Lam's dramatic and at times anguished remarks offer the clearest view yet into the thinking of the Chinese leadership as it navigates the unrest in Hong Kong, the biggest political crisis to grip the country since the Tiananmen Square protests of 1989.

Related: The 1989 Tiananmen Square protests in photos

Hong Kong has been convulsed by sometimes violent protests and mass demonstrations since June, in response to a proposed law by Lam's administration that would allow people suspected of crimes on the mainland to be extradited to face trial in Chinese courts.

The law has been shelved, but Lam has been unable to end the upheaval. Protesters have expanded their demands to include complete withdrawal of the proposal, a concession her administration has so far refused. Large demonstrations wracked the city again over the weekend.

“[T]hey just ignore all the requests from the protesters. We cannot understand. And very likely it’s from Beijing. Beijing is taking over directly the control of Hong Kong.”

Hen, protester

A Hong Kong resident supportive of the airport protests, Hen, who asked that his last name not be used for fear of professional repercussions, told The World the government is not responding positively to their demands. “[T]hey just ignore all the requests from the protesters. We cannot understand.

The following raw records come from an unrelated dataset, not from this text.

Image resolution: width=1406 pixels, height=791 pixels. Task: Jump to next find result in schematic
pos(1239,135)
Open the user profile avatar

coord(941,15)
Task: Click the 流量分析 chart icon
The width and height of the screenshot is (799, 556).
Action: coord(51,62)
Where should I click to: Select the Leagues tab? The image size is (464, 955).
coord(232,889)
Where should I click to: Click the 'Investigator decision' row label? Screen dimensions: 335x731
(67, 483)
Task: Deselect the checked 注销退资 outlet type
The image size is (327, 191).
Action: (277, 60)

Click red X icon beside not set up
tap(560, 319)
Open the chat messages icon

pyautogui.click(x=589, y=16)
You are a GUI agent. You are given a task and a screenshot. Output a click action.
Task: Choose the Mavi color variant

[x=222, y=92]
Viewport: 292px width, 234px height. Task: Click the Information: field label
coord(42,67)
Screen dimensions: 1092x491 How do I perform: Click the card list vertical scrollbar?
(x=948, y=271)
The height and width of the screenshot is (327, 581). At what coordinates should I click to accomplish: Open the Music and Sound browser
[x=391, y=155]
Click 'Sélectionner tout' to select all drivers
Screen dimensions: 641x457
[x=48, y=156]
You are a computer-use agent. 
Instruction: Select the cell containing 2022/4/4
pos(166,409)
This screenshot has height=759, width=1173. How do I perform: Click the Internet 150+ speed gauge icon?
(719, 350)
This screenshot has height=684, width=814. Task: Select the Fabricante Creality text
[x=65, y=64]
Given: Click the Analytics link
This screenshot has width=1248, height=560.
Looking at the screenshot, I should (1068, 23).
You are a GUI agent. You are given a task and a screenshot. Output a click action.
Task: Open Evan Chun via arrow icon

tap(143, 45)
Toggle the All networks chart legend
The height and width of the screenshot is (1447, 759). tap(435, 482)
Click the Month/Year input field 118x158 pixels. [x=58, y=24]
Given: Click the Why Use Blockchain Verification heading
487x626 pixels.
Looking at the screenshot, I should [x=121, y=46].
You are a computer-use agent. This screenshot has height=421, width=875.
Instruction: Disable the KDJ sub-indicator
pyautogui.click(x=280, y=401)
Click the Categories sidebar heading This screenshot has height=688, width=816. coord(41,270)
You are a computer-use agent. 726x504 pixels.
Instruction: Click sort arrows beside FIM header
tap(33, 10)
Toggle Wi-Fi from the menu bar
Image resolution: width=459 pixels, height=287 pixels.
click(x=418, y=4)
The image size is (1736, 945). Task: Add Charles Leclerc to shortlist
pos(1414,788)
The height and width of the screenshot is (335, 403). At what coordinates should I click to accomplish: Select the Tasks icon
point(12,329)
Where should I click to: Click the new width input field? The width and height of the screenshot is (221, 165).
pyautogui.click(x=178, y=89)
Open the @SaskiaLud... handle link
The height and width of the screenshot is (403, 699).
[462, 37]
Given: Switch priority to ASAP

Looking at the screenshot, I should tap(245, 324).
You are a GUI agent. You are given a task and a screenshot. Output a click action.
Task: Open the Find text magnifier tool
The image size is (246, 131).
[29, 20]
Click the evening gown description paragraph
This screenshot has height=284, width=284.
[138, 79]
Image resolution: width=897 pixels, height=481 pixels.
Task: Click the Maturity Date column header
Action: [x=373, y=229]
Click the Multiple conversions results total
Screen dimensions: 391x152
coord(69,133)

And very likely it’s from Beijing,” he said. “Beijing is taking over directly the control of Hong Kong.”

Another protester, who asked that his name not be used, said freedom of expression in Hong Kong has been severely stifled.

"What makes me scared is that people in Hong Kong cannot express what we want to say freely anymore. It’s really like what the Chinese government were doing in the Cultural Revolution. And Hong Kong should not be a place like that."

Unnamed protester

"What makes me scared is that people in Hong Kong cannot express what we want to say freely anymore. It’s really like what the Chinese government were doing in the Cultural Revolution. And Hong Kong should not be a place like that."

Related: How to apologize for the Cultural Revolution without blaming the Communist Party

Lam suggested that Beijing had not yet reached a turning point. She said Beijing had not imposed any deadline for ending the crisis ahead of National Day celebrations scheduled for Oct. 1. And she said China had "absolutely no plan" to deploy People's Liberation Army troops on Hong Kong streets. World leaders have been closely watching whether China will send in the military to quell the protests, as it did a generation ago in the bloody Tiananmen crackdown in Beijing.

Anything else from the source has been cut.